____ Supplied entries

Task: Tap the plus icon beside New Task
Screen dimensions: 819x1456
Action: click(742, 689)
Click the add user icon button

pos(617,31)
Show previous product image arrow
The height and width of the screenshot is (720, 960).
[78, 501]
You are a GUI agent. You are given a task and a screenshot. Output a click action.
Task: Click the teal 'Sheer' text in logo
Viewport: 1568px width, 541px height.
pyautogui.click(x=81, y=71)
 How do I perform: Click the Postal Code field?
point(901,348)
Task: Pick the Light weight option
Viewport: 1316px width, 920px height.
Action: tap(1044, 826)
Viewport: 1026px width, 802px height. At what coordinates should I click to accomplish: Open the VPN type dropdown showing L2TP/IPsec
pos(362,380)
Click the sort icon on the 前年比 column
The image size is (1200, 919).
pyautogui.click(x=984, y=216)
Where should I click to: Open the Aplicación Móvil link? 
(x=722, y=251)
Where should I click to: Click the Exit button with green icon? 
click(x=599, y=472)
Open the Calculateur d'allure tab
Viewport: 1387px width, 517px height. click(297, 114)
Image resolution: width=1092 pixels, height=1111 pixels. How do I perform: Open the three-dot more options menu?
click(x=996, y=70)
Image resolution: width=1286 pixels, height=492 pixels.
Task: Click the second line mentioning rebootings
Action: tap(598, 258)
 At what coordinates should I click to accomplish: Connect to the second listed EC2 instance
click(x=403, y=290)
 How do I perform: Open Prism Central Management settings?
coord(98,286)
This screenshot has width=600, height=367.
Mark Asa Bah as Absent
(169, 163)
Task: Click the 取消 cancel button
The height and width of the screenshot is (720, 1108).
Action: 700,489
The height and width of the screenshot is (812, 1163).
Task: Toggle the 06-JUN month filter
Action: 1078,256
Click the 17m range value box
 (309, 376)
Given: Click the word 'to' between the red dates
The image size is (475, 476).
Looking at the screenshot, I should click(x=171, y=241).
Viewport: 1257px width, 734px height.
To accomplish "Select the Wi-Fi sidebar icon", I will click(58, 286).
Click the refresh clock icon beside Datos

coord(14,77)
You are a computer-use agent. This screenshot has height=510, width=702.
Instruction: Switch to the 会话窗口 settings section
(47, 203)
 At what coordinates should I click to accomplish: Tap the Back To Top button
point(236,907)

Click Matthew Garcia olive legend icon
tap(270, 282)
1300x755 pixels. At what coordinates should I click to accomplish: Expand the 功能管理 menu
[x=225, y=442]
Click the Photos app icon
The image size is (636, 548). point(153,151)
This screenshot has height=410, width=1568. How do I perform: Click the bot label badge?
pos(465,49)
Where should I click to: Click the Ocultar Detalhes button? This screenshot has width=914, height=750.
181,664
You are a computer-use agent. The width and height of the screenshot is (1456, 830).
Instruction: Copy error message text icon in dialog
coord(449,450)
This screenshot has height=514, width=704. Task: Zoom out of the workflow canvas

________

Give again exactly, and only, the lines above starting at the one with "The height and width of the screenshot is (720, 1108)." and ending at the one with "Viewport: 1257px width, 734px height.".

**Written reply:**
The height and width of the screenshot is (720, 1108).
Action: 700,489
The height and width of the screenshot is (812, 1163).
Task: Toggle the 06-JUN month filter
Action: 1078,256
Click the 17m range value box
 (309, 376)
Given: Click the word 'to' between the red dates
The image size is (475, 476).
Looking at the screenshot, I should click(x=171, y=241).
Viewport: 1257px width, 734px height.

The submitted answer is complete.